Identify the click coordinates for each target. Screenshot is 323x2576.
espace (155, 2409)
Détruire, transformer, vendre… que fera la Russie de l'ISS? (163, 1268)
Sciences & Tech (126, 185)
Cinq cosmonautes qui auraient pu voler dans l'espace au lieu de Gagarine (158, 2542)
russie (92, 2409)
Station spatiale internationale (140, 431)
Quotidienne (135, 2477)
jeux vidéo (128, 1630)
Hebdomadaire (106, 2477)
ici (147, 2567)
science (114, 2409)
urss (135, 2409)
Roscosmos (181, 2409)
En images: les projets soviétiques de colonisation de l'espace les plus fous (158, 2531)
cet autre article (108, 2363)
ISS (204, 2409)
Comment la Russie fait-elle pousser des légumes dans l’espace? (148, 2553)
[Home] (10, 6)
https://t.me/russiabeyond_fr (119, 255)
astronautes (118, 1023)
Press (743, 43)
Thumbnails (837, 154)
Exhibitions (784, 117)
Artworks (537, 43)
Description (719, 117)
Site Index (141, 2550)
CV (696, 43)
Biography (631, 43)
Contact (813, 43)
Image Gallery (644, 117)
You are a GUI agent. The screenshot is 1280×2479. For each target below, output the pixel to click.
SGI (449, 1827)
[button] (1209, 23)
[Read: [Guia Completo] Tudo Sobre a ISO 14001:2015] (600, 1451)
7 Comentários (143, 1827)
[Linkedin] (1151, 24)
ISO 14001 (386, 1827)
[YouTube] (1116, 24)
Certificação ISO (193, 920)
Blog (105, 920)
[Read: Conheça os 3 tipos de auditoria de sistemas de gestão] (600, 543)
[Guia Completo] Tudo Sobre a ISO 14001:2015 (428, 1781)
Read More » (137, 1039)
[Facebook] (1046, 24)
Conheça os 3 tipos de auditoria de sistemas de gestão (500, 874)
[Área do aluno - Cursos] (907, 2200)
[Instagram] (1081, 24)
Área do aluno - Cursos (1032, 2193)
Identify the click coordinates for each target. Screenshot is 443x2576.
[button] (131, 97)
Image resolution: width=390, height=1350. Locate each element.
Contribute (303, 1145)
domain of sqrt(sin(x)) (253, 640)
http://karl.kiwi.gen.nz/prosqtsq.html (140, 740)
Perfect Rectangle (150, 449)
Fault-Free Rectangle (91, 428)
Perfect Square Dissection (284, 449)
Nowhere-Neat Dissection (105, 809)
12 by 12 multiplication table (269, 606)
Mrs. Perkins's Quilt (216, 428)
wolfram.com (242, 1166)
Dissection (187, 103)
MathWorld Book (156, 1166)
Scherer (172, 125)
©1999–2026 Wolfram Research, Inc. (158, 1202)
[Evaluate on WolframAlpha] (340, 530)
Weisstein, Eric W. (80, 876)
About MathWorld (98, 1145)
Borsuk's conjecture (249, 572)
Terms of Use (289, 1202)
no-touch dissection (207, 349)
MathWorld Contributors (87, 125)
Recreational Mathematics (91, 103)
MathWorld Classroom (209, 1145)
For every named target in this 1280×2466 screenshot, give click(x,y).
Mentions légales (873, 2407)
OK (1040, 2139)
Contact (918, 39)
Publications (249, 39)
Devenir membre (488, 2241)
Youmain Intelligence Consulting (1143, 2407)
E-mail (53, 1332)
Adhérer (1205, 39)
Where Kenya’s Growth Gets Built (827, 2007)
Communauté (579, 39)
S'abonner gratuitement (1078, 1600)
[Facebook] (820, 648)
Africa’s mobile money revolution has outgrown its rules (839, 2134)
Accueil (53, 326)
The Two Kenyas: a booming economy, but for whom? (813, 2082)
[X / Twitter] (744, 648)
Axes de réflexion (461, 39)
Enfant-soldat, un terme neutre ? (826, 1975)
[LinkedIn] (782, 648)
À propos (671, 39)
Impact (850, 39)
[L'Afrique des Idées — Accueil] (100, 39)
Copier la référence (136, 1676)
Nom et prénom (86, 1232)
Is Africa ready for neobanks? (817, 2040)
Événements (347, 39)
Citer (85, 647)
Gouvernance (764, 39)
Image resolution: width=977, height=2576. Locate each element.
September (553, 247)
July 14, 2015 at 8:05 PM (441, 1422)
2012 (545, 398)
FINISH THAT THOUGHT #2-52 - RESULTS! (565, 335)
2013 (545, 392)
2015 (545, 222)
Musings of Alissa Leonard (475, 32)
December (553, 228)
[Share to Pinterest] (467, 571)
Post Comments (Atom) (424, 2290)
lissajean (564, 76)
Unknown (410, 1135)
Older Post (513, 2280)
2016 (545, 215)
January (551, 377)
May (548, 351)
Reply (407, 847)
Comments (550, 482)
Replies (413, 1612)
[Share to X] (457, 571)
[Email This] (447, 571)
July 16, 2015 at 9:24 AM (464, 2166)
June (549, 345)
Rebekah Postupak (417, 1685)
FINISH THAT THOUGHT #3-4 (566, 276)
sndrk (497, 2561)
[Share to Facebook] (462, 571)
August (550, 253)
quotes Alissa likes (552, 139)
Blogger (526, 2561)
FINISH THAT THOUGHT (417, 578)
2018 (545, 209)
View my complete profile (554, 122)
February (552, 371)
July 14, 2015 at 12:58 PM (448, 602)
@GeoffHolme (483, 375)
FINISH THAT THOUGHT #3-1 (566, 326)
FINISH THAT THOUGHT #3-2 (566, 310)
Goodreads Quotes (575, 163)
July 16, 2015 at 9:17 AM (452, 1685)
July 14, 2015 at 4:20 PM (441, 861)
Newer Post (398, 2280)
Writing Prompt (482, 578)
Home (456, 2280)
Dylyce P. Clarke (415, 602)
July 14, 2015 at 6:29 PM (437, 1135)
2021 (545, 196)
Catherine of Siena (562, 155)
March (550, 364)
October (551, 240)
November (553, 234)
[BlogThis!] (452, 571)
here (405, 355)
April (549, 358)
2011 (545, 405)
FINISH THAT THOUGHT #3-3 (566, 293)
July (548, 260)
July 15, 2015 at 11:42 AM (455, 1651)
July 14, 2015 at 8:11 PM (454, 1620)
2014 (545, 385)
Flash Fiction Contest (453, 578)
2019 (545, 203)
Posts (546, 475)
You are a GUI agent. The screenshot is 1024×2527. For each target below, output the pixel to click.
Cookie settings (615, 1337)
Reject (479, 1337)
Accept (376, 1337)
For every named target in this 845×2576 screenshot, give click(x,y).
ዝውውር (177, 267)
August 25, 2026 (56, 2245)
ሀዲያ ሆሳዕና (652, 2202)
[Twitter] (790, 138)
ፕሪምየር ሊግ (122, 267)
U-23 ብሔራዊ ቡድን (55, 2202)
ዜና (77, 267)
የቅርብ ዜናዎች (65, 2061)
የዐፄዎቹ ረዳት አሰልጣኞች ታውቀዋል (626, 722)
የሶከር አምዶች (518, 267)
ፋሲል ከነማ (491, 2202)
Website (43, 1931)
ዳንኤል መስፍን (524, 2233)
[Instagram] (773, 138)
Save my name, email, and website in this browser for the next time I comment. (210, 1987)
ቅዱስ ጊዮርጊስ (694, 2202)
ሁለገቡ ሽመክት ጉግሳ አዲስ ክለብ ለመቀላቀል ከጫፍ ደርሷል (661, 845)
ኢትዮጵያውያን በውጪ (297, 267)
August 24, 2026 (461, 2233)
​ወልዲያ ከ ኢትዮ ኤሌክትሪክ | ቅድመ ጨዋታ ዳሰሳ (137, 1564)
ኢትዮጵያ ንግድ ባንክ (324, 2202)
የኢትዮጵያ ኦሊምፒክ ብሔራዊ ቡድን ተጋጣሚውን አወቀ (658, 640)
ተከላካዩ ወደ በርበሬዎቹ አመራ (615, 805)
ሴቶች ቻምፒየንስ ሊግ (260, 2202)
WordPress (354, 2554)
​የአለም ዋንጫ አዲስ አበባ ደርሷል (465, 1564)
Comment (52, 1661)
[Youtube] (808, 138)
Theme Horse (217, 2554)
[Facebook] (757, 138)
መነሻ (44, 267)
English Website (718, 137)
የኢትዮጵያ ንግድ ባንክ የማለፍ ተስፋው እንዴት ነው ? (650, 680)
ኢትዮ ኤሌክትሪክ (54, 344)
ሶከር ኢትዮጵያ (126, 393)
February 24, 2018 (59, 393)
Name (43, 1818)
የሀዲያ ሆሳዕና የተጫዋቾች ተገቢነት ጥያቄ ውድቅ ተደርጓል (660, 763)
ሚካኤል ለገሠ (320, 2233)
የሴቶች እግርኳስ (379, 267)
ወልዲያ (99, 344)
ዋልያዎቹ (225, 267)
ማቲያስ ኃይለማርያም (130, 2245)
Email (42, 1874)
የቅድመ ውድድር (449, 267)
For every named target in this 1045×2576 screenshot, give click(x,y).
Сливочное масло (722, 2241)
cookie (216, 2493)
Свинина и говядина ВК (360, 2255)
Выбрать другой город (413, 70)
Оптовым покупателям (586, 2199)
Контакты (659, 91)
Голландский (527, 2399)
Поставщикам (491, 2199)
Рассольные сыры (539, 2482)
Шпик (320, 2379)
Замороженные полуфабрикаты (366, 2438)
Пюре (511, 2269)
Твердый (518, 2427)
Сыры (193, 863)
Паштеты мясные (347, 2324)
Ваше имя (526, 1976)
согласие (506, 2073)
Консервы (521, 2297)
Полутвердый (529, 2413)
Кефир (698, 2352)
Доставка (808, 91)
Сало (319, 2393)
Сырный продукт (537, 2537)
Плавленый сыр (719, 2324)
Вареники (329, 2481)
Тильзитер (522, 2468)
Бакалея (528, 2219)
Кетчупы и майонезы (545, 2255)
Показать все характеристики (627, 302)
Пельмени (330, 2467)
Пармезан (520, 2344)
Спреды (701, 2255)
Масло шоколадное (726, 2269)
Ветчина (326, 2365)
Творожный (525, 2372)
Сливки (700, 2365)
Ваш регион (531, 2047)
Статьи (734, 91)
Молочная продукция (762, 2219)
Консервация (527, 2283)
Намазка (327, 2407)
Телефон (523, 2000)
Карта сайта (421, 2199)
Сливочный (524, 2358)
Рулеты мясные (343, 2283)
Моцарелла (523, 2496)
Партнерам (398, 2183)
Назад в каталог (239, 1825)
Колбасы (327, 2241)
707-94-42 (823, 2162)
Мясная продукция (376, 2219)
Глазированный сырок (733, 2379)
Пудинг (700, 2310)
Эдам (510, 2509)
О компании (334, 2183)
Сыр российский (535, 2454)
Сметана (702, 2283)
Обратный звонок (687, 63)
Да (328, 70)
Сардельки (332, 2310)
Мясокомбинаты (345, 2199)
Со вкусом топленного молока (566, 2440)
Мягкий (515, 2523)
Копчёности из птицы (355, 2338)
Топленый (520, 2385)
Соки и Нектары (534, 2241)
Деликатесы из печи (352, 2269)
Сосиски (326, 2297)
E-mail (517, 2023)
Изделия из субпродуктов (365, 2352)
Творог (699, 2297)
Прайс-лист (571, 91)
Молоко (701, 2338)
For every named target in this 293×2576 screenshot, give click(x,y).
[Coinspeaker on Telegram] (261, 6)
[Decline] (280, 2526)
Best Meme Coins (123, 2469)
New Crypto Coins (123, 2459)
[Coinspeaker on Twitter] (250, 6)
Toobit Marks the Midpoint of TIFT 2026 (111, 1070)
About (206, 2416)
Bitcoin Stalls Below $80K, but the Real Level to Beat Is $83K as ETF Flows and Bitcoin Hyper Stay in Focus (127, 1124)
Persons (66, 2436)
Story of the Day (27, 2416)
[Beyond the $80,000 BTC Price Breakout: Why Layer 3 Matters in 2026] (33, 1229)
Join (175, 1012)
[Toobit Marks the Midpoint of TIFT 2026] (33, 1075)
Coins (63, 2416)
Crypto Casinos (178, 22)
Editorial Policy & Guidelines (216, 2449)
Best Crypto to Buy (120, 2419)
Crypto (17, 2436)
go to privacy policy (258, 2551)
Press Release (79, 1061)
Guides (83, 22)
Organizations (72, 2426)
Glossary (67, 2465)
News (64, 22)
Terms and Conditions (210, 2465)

## WHAT NEEDS TO BE DONE
Up to and including the line that contains "ISS (204, 2409)", output the records above exactly, beginning with their first line.

## YOUR SOLUTION
Identify the click coordinates for each target. Screenshot is 323x2576.
espace (155, 2409)
Détruire, transformer, vendre… que fera la Russie de l'ISS? (163, 1268)
Sciences & Tech (126, 185)
Cinq cosmonautes qui auraient pu voler dans l'espace au lieu de Gagarine (158, 2542)
russie (92, 2409)
Station spatiale internationale (140, 431)
Quotidienne (135, 2477)
jeux vidéo (128, 1630)
Hebdomadaire (106, 2477)
ici (147, 2567)
science (114, 2409)
urss (135, 2409)
Roscosmos (181, 2409)
En images: les projets soviétiques de colonisation de l'espace les plus fous (158, 2531)
cet autre article (108, 2363)
ISS (204, 2409)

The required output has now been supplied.